Piano du matin : il est permis de pleurer

La plus romantique des œuvres de Scriabine par l'un des géants du piano du XXᵉ siècle.

Emil Gilels (Odessa 1916 | Moscou 1985) n'est pas né dans une famille musicienne en soi, bien que son père fut un musicien amateur. À 5 ans, Emil a pris des leçons avec Yakov Tkach. Ses débuts en récital à 12 ans s'avéreraient cruciaux pour son développement : dans le public, Bertha Reingbald, enseignante à Odessa, décida de préparer Gilels pour l'examen d'entrée au Conservatoire de Moscou. À 15 ans, il a remporté le 1ᵉʳ prix du concours national de piano d'Ukraine qui lui a permis d'obtenir une bourse du gouvernement. Il remporte une compétition à l'échelle de l'URSS un an plus tard et après avoir obtenu son diplôme à Odessa en 1934, il rejoint finalement le pédagogue recherché Heinrich Neuhaus au Conservatoire de Moscou. En 1938, il devient une star avec son premier prix au concours Ysaÿe (maintenant Reine Elisabeth) ; qui étaient les autres concurrents ? Des légendes comme Michelangeli, Magaloff, Lympany, Bruchollerie... À cause de la Deuxième Guerre mondiale, il n'a pas pu faire le tour du monde.
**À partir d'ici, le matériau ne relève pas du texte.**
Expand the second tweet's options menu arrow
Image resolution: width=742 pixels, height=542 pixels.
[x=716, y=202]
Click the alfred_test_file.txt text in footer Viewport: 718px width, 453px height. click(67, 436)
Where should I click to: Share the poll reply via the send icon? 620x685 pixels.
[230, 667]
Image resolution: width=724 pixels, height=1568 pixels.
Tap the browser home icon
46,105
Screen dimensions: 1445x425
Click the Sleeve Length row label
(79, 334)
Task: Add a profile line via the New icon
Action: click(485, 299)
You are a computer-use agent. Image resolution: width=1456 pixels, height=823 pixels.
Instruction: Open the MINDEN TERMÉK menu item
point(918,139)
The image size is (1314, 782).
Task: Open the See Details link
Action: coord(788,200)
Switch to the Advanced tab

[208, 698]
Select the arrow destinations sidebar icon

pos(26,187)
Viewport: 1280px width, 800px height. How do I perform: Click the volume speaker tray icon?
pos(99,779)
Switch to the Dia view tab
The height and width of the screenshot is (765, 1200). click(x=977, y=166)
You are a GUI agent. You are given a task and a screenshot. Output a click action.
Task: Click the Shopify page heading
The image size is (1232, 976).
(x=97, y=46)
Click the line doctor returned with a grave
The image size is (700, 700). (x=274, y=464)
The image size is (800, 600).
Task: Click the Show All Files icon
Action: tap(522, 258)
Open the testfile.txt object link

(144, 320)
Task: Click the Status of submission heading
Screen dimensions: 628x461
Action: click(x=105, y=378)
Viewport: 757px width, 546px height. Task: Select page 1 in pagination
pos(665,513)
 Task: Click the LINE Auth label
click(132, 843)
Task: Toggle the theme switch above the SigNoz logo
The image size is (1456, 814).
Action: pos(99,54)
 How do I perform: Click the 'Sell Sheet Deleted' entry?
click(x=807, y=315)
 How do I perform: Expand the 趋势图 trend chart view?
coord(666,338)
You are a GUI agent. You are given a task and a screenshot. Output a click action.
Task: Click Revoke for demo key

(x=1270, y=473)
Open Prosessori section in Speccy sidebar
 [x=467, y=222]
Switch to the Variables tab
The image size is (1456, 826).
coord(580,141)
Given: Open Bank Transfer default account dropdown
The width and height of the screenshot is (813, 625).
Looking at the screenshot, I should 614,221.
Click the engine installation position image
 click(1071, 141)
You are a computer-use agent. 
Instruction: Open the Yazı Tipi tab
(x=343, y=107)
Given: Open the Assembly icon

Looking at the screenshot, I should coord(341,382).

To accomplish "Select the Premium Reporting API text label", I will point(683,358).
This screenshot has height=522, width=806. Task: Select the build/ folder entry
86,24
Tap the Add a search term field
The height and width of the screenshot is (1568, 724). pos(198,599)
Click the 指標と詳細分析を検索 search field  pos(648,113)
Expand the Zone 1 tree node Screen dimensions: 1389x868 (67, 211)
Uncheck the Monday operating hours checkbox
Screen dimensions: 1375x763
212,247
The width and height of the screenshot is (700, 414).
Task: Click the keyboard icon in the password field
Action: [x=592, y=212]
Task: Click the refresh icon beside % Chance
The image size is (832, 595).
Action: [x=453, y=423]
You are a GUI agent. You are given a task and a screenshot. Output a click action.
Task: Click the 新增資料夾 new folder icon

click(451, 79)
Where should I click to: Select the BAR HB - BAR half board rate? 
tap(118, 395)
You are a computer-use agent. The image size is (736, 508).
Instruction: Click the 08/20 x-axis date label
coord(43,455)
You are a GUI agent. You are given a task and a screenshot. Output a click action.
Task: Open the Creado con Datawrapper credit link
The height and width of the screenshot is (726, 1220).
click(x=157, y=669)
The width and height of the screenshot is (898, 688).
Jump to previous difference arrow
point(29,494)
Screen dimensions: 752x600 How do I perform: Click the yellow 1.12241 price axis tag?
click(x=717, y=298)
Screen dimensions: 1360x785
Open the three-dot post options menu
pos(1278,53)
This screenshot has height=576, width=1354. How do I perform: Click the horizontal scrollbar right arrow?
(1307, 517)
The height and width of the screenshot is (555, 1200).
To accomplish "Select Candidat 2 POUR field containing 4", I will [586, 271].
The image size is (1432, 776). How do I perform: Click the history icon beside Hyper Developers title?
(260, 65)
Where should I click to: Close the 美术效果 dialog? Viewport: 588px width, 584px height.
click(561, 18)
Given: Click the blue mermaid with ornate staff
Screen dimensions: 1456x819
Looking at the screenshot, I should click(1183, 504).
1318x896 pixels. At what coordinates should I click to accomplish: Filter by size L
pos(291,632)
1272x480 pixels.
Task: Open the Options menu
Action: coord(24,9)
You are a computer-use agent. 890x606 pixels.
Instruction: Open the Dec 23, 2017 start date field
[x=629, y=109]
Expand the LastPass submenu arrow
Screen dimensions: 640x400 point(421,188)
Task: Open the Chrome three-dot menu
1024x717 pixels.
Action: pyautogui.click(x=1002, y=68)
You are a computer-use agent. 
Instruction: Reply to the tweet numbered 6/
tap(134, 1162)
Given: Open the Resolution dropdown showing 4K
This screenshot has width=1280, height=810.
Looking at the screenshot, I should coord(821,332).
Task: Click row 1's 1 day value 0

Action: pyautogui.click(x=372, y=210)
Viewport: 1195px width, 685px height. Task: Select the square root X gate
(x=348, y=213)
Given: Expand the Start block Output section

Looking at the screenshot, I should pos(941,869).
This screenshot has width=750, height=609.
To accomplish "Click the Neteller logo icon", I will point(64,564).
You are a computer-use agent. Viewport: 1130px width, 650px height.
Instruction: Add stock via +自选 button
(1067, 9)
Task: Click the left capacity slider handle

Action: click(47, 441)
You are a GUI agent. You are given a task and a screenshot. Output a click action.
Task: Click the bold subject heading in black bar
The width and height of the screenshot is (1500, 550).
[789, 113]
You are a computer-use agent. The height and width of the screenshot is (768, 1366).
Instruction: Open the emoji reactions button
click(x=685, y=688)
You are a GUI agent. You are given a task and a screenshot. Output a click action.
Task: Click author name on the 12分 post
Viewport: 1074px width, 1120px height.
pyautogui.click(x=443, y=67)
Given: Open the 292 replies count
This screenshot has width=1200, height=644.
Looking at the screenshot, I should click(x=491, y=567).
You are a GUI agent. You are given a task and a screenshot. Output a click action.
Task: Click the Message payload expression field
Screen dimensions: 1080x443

Au lieu de cela, il a rejoint la résistance civile et s'est produit sur le front (il y a une vidéo de lui jouant le Prélude de Rachmaninoff en sol mineur) et à l'hôpital. Parce qu'il était important pour le gouvernement, il se retrouvait à jouer pour Staline qui l'aimait.  Neuhaus, professeur de Gilels a été arrêté en 1941 et emmené au QG du KGB simplement à cause de ses origines allemandes : donc Gilels a demandé à Staline de le libérer, ce qu'il fit avec une certaine réticence. Gilels a ainsi sauvé la vie de son professeur. Après la guerre, il pouvait enfin faire le tour du monde et fut le visage de l'art soviétique du piano.

À l'époque, Gilels fut opposé à Richter par les aficionados du piano. Gilels se produisait dans le monde entier. Pas Richter, dont les soviétiques craignaient une fuite à l'ouest. Gilels affirmait que Richter était "meilleur" que lui. Entre les deux, mon cœur balance à jamais.